One final note: As I noted earlier, tech is furiously volatile. Right now there is some bright person out there figuring out how to supplant Facebook, or Amazon, or Google. I don’t know who, or where, or even in what damn country, but they’re out there plotting to be the next Salesforce or whatever. Because that’s the way tech works. And instead of solely focusing on my third bullet point, we need to also write laws and create guidelines that allow those folks to flourish and not get tromped down by the Zuckerbergs and Dorseys of the world. To allow them to build their own companies and force Facebook and Amazon and Twitter to the side, or to create completely new markets in tech that we can’t even imagine right now. To develop products that are as mind-bending to us as the iPhone would have been to Doug in 1995.

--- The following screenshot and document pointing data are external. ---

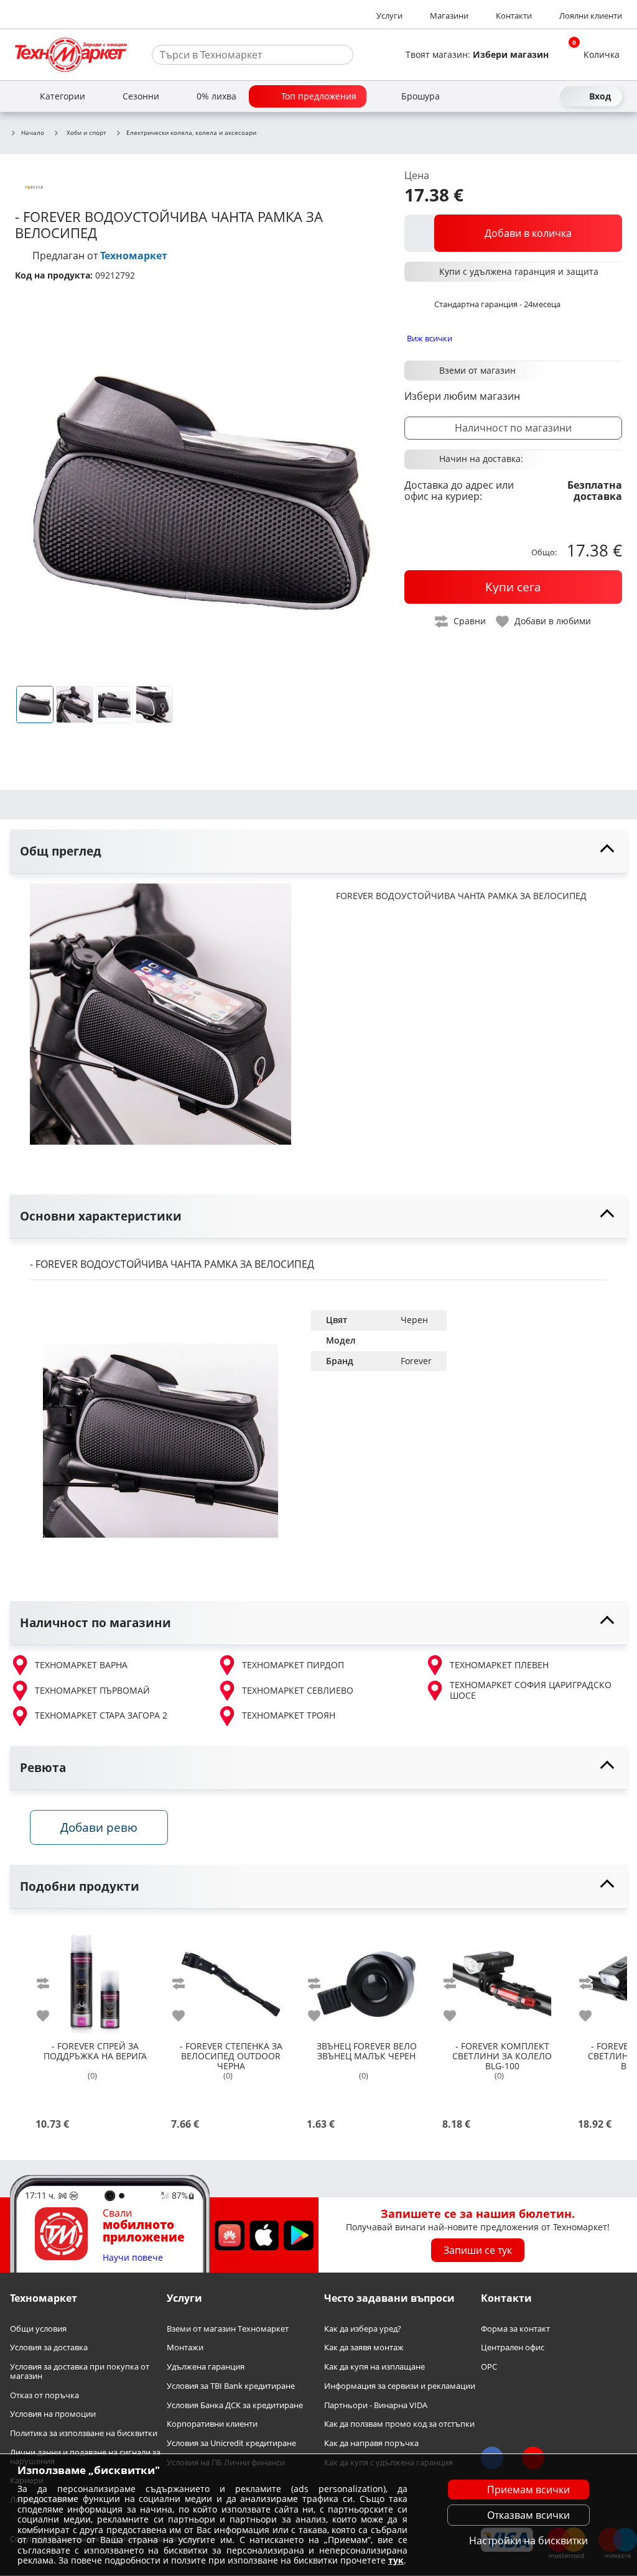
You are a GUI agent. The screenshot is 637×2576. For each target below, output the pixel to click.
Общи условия (38, 2329)
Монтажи (185, 2348)
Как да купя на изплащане (374, 2366)
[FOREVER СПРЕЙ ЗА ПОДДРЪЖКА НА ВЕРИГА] (95, 1979)
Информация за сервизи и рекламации (399, 2386)
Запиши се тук (478, 2250)
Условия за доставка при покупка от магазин (79, 2371)
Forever (416, 1361)
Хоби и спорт (86, 132)
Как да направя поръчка (371, 2443)
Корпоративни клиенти (212, 2424)
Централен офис (512, 2348)
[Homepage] (71, 54)
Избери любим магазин (462, 396)
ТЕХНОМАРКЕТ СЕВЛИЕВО (297, 1690)
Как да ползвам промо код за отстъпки (399, 2424)
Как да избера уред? (362, 2329)
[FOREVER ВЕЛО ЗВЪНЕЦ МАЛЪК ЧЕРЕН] (366, 1979)
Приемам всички (528, 2489)
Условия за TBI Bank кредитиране (231, 2386)
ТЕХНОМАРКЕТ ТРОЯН (288, 1715)
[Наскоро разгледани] (503, 96)
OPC (489, 2366)
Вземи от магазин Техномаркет (228, 2329)
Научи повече (133, 2258)
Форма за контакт (515, 2329)
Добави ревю (98, 1827)
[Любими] (547, 96)
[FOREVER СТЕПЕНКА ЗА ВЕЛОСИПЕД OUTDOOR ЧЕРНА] (230, 1979)
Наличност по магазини (513, 428)
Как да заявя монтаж (364, 2348)
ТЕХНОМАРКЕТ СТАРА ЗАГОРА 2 (101, 1715)
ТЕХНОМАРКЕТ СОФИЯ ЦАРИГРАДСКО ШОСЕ (530, 1690)
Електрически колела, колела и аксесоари (191, 133)
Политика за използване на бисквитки (83, 2433)
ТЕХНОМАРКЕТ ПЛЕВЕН (499, 1665)
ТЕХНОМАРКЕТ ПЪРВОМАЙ (92, 1690)
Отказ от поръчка (44, 2395)
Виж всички (429, 338)
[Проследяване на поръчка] (525, 96)
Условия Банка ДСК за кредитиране (235, 2405)
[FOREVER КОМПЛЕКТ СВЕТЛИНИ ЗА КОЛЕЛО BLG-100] (502, 1979)
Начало (32, 133)
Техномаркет (133, 255)
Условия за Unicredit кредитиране (231, 2443)
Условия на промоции (53, 2414)
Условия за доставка (49, 2348)
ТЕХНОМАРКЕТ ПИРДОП (293, 1665)
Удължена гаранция (205, 2366)
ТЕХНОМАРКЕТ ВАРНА (81, 1665)
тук (396, 2560)
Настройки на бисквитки (528, 2540)
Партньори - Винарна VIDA (375, 2405)
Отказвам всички (528, 2515)
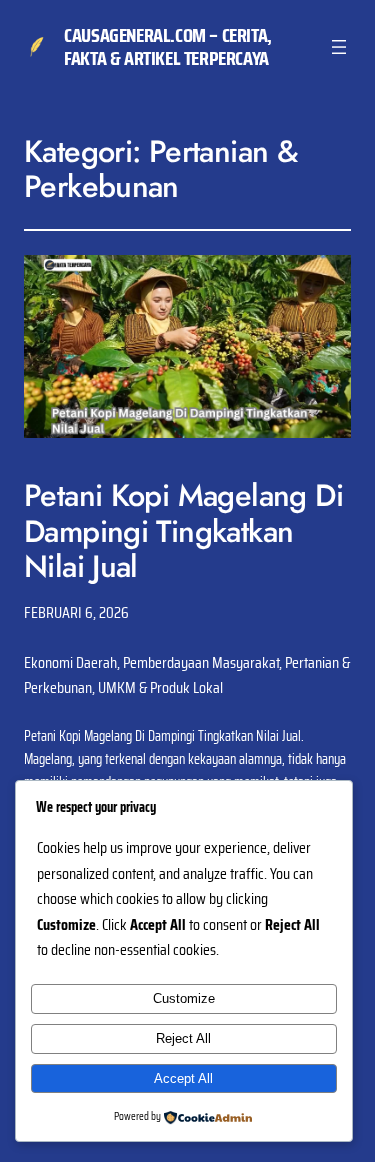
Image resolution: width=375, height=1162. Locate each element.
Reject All (183, 1038)
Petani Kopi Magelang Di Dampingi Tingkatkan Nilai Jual (183, 531)
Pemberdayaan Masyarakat (201, 662)
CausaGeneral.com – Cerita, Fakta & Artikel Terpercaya (168, 46)
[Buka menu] (339, 47)
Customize (184, 998)
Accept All (183, 1078)
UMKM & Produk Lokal (160, 687)
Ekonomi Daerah (70, 662)
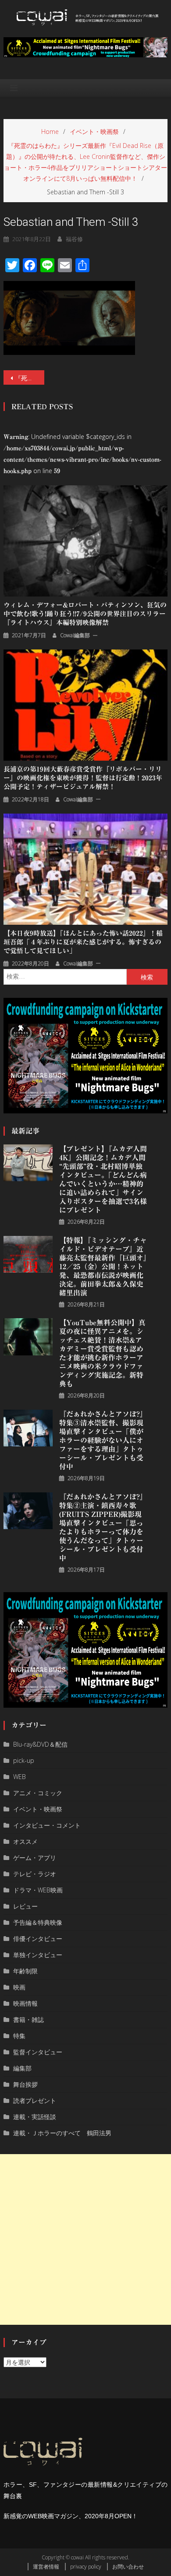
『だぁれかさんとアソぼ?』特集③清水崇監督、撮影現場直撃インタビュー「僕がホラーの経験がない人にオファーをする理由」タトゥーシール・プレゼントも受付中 (103, 1440)
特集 (19, 2036)
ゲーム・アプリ (34, 1857)
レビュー (25, 1906)
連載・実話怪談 (34, 2117)
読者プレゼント (34, 2100)
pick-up (23, 1760)
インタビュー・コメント (47, 1825)
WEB (19, 1776)
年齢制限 (25, 1971)
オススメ (25, 1841)
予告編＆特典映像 (37, 1922)
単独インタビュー (37, 1955)
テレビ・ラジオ (34, 1874)
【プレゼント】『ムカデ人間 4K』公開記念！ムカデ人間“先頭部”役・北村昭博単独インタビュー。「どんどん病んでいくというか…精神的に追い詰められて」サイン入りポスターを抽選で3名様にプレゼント (103, 1179)
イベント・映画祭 (37, 1809)
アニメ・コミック (37, 1793)
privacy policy (85, 2566)
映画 (19, 1987)
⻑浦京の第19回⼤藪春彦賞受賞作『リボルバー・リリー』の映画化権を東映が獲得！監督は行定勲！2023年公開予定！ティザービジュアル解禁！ (83, 778)
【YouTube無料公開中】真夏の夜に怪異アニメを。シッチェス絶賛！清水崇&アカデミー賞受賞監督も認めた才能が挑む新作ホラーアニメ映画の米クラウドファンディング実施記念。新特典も (102, 1353)
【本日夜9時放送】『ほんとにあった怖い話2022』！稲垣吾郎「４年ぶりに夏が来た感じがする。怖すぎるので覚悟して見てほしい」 (83, 942)
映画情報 (25, 2003)
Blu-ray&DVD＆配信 (40, 1744)
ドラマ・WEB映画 (38, 1890)
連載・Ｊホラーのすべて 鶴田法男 (62, 2133)
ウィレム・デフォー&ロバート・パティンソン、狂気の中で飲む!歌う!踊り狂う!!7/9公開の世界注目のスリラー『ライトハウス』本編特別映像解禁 (85, 614)
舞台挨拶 (25, 2084)
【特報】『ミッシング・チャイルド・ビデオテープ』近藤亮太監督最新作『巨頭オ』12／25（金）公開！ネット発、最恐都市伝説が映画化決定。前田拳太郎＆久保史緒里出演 (103, 1266)
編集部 (22, 2068)
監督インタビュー (37, 2052)
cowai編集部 (75, 635)
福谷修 (74, 239)
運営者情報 (46, 2566)
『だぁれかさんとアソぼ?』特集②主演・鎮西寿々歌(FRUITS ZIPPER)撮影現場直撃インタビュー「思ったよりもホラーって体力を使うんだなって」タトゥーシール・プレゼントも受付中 (103, 1527)
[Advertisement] (85, 2239)
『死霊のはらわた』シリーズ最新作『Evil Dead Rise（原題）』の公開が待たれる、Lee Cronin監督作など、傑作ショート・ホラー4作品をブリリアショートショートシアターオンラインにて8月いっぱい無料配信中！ (30, 378)
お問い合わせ (128, 2566)
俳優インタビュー (37, 1938)
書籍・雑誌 (28, 2019)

Because the real answer to fighting these jerk-weeds is not just to play catch-up and try to dig them out after they’re already entrenched, but to help other people from getting squashed by the entrenched jerk-weeds. To not use scare terms like “Big Tech” and broad-but-ultimately-inapplicable “monopoly” laws, but rather focus on the (boring, tedious, complicated, but necessary) details of what’s going on and fight them on those terms. To bring a friggin’ gun to a gun fight, not a tennis racquet to a baseball game.

And with that, I have blathered enough.